Ford announced today the selection of its plant in Valencia, Spain as the preferred site to assemble electric vehicles based on a “next-generation electric vehicle architecture.”
It means that Valencia most likely will become another manufacturing site for Ford passenger electric cars in Europe, after Cologne, Germany, which is set to start production in late 2023 (two MEB-based crossover/SUVs) and Craiova, Romania set for 2024 (Ford Puma model). Production of undisclosed EVs in Valencia is expected to start “later this decade.”
“Pending product approval, the Valencia plant could produce breakthrough electric and connected vehicles beginning later this decade.”
In terms of commercial vehicles, Ford has already begun production of the E-Transit in Kocaeli, Turkey, which in the second half of 2023 will be joined by the E-Transit Custom model. In Turkey, the company intends to build also a joint venture lithium-ion battery cell plant, together with SK Innovation’s SK On, and Koç Holding.
The all-electric cargo and passenger versions of the next-generation Transit Courier will be built in Craiova, Romania, starting in 2024 – as listed in a previous report.
Ford EVs in Europe
The main near-term focus for Ford is the plant in Cologne, Germany (the headquarters of its European Model e-business), which is getting a $2 billion boost to convert the plant. It’s expected to produce two MEB-based EVs at a volume as high as 1.2 million over a 6-year period (an average of 100,000 per model per year).
By 2026, Ford would like to sell in Europe some 600,000 electric vehicles annually, as part of over 2 million units globally.
Meanwhile, it remains unknown whether the future of Ford’s Saarlouis plant in Germany will also be electrifying. For now, the site will simply continue to make the Focus model.
“The decision announced today followed the conclusion of comprehensive consultations with teams in Valencia, Spain and Saarlouis, Germany. Ford’s plant in Saarlouis will continue to produce the Ford Focus passenger car, while the company is also evaluating options for future site concepts.”

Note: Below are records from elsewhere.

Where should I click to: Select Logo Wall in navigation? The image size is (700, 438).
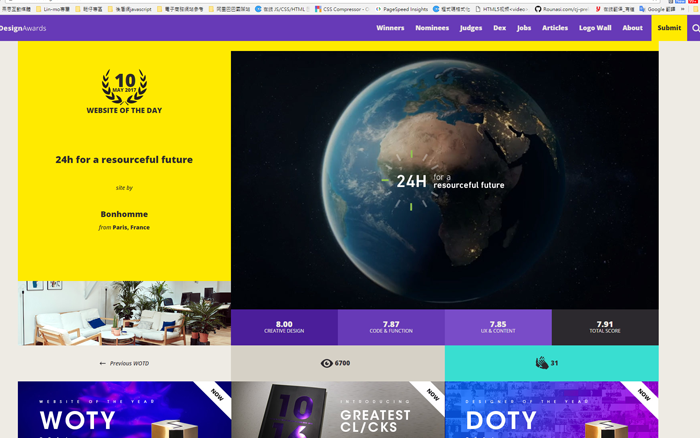click(595, 28)
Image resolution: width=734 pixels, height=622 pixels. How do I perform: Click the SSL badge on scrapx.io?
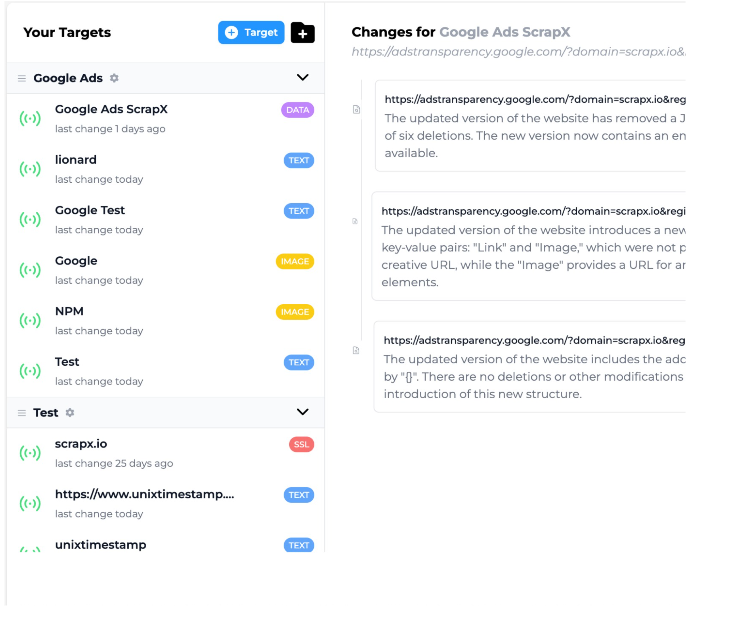click(300, 444)
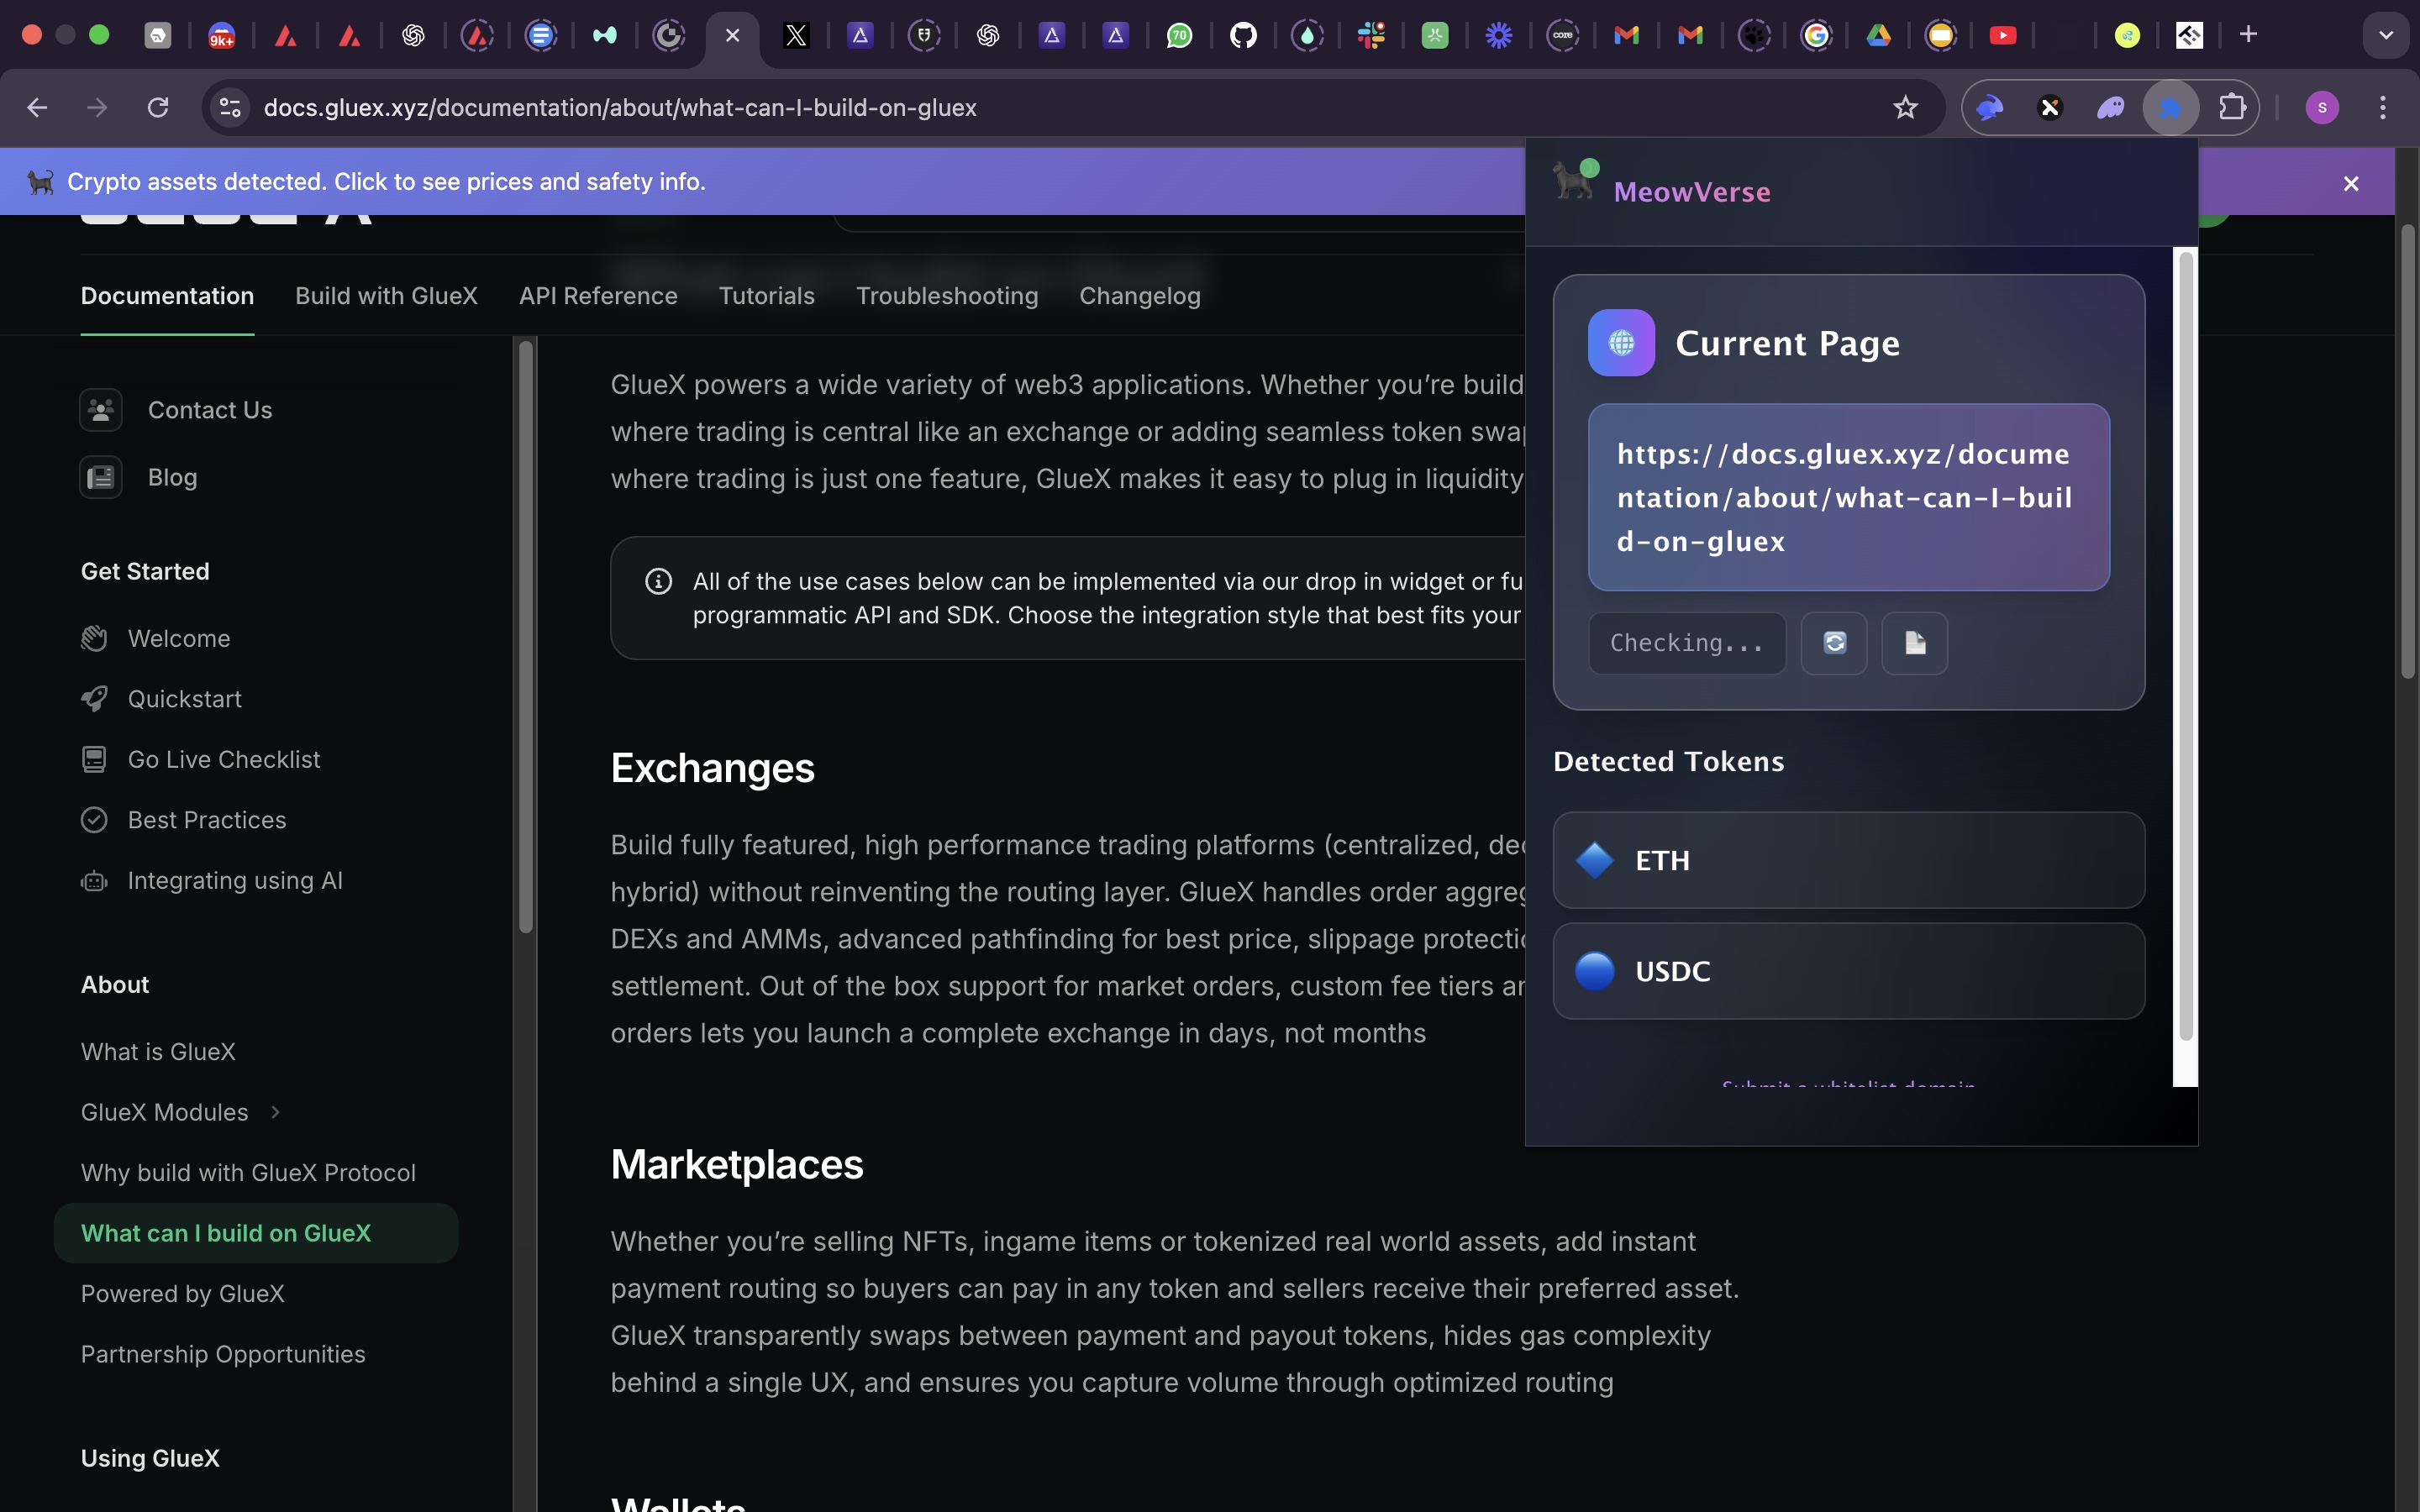The image size is (2420, 1512).
Task: Reload the page using the browser reload icon
Action: coord(158,107)
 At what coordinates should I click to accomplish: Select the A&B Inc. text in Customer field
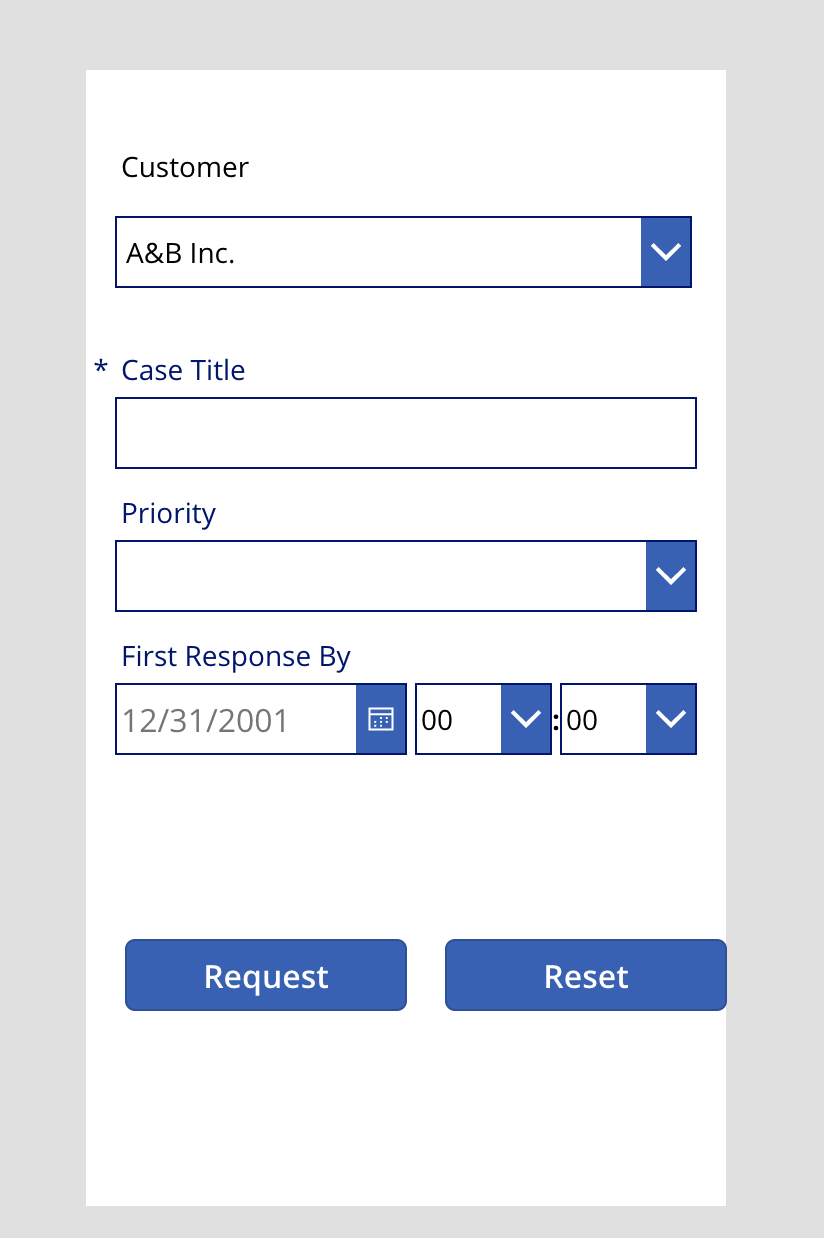[x=180, y=253]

Ford does not elaborate on the upcoming next-generation EV architecture, which will be used in Europe, besides describing it as “a critical step in the transformation of Ford in Europe to achieve an all-electric future and build a thriving business.”
The move indicates that Ford will rely more on its in-house tech, rather than expanding the use of Volkswagen Group’s group MEB platform in Europe.